EXTRACTED TEXT:

-=-=-

Here is a preview/summary of my talk today at the @NIH conference on 'Social Determinants of Opioid Use: Establishing a Research Agenda' https://apps1.seiservices.com/SocialDeterminants/Agenda.aspx
1. Our problem is bigger than #opioids. Its bigger than drugs altogether. An over focus on specific drugs risks that we’ll impose #policies that target specific substances rather than the #underlyingcauses of use.
2. We regularly hear that #addiction is a #braindisease. But its more than that. Addiction is a social disease.
The U.S. #addiction and #overdose crisis represents a perfect storm of underlying vulnerabilities combined with exposure to highly addictive and lethal substances. And both these factors were driven by breakdowns in our economic, social, and political systems.
3. We know a lot about individual risk factors for #addiction, & seem to understand that #addiction is an outcome of #lifecourse experiences. But places also have life courses, & contexts of many places have changed over the past 4 decades. Drug overdose rates vary across U.S.
Yet, most of our interventions target individual behaviors rather than broader social, economic, and political contexts.
Most efforts focus on increasing access to treatment & Narcan. To be sure, these efforts save lives, but they're tourniquets. They don’t prevent addiction. It is inefficient & inhumane to continue relying on tourniquets to solve our problem. We can't Narcan our way out of this!

-=-=-

INFORMATION SUPPLIED:
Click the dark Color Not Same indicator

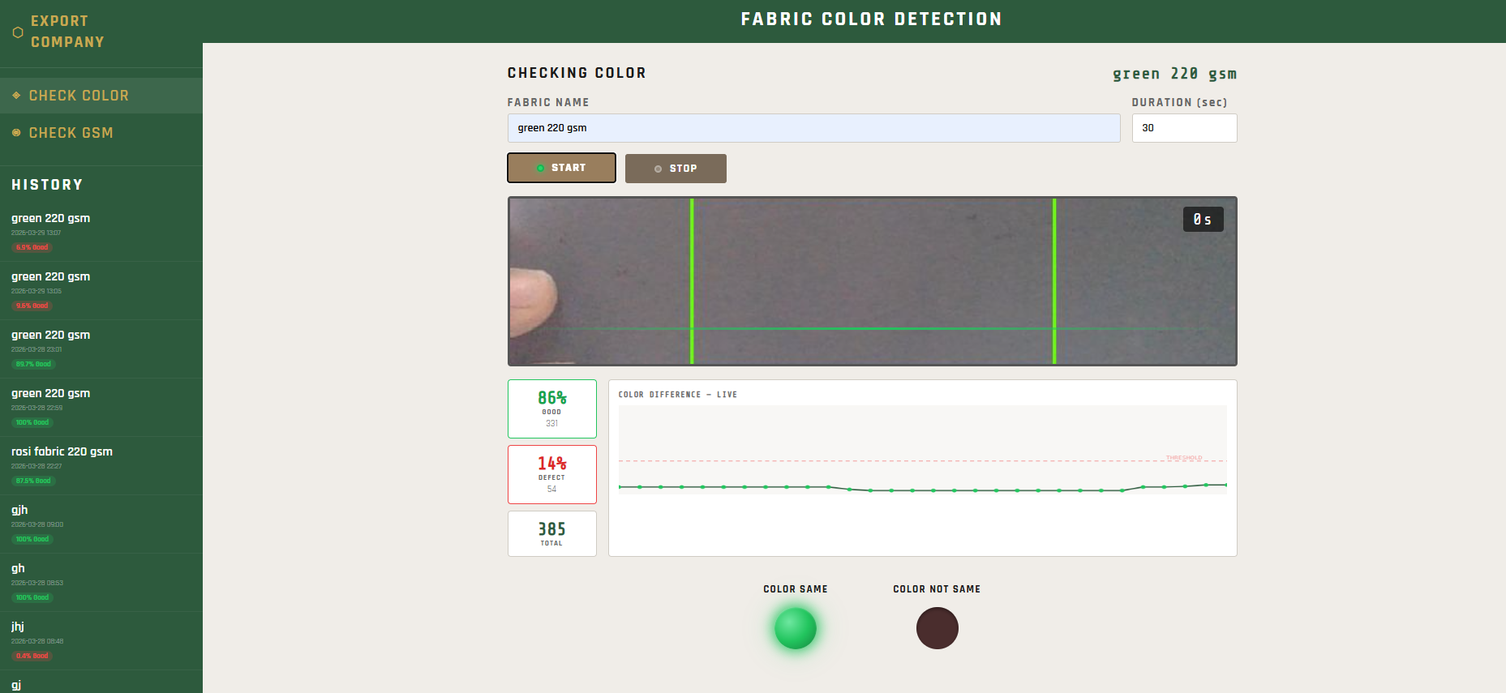click(x=937, y=628)
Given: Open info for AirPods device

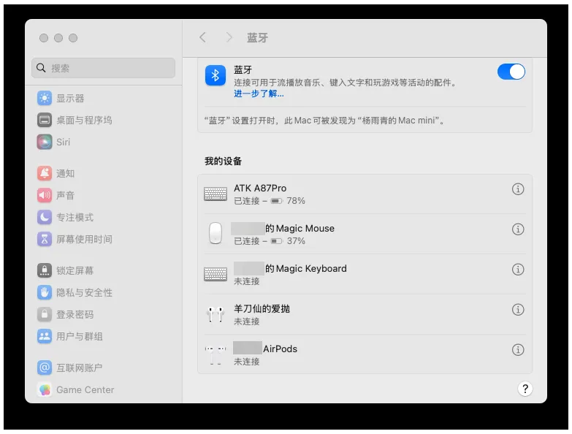Looking at the screenshot, I should pyautogui.click(x=518, y=350).
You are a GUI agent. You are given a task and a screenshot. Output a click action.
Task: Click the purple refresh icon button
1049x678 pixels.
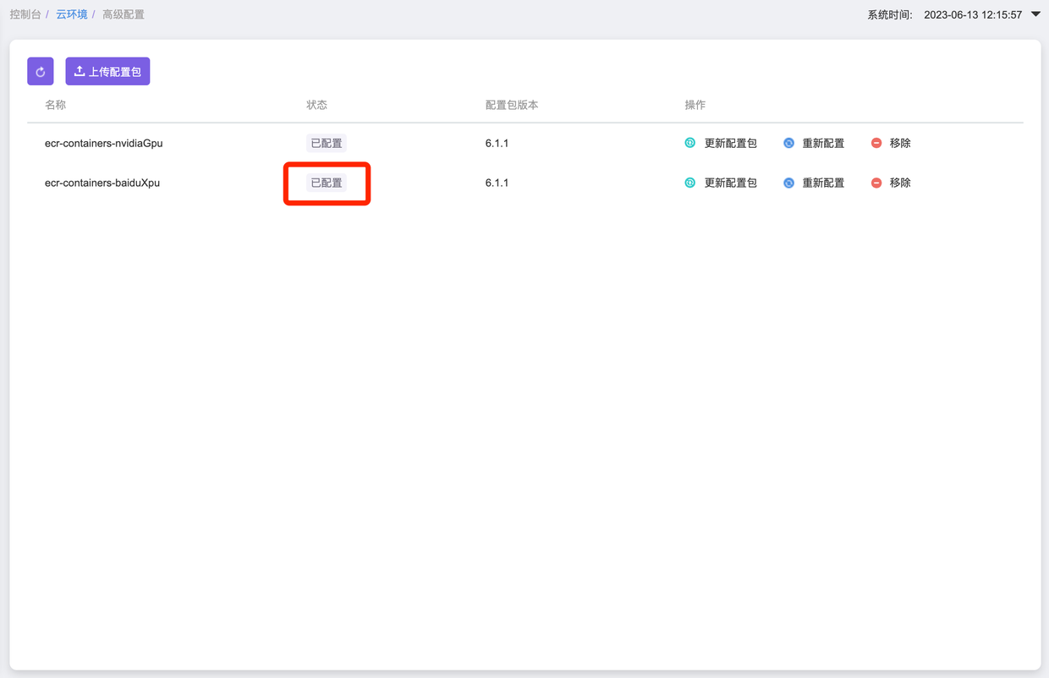[x=41, y=72]

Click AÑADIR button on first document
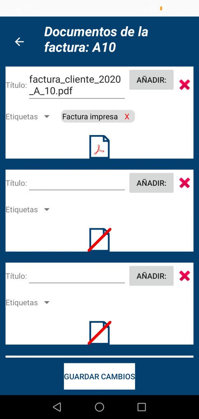[151, 80]
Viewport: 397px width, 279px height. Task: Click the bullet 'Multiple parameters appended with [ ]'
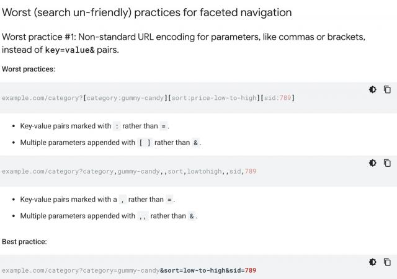click(110, 143)
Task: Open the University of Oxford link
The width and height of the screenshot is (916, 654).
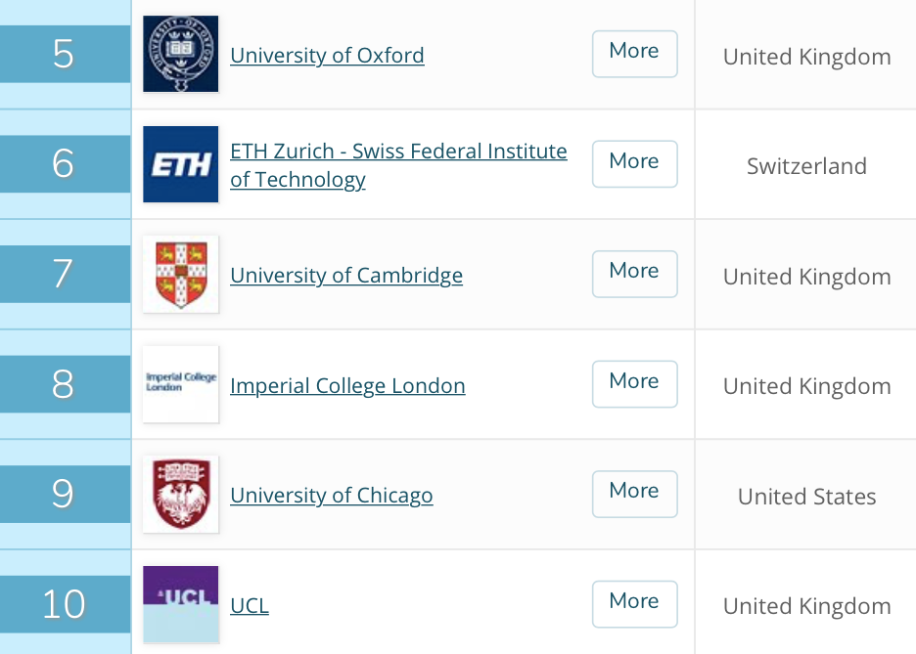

-=-=-

ACTIVITY 1: List each distinct hashtag in the talk preview once, in order of first appearance.
ACTIVITY 2: Retype the talk preview between "2. We regularly" and "vary across U.S.", inclusive.
Rely only on the talk preview, not on the lines.

RESULT 1: #opioids, #policies, #underlyingcauses, #addiction, #braindisease, #overdose, #lifecourse

RESULT 2:
2. We regularly hear that #addiction is a #braindisease. But its more than that. Addiction is a social disease.
The U.S. #addiction and #overdose crisis represents a perfect storm of underlying vulnerabilities combined with exposure to highly addictive and lethal substances. And both these factors were driven by breakdowns in our economic, social, and political systems.
3. We know a lot about individual risk factors for #addiction, & seem to understand that #addiction is an outcome of #lifecourse experiences. But places also have life courses, & contexts of many places have changed over the past 4 decades. Drug overdose rates vary across U.S.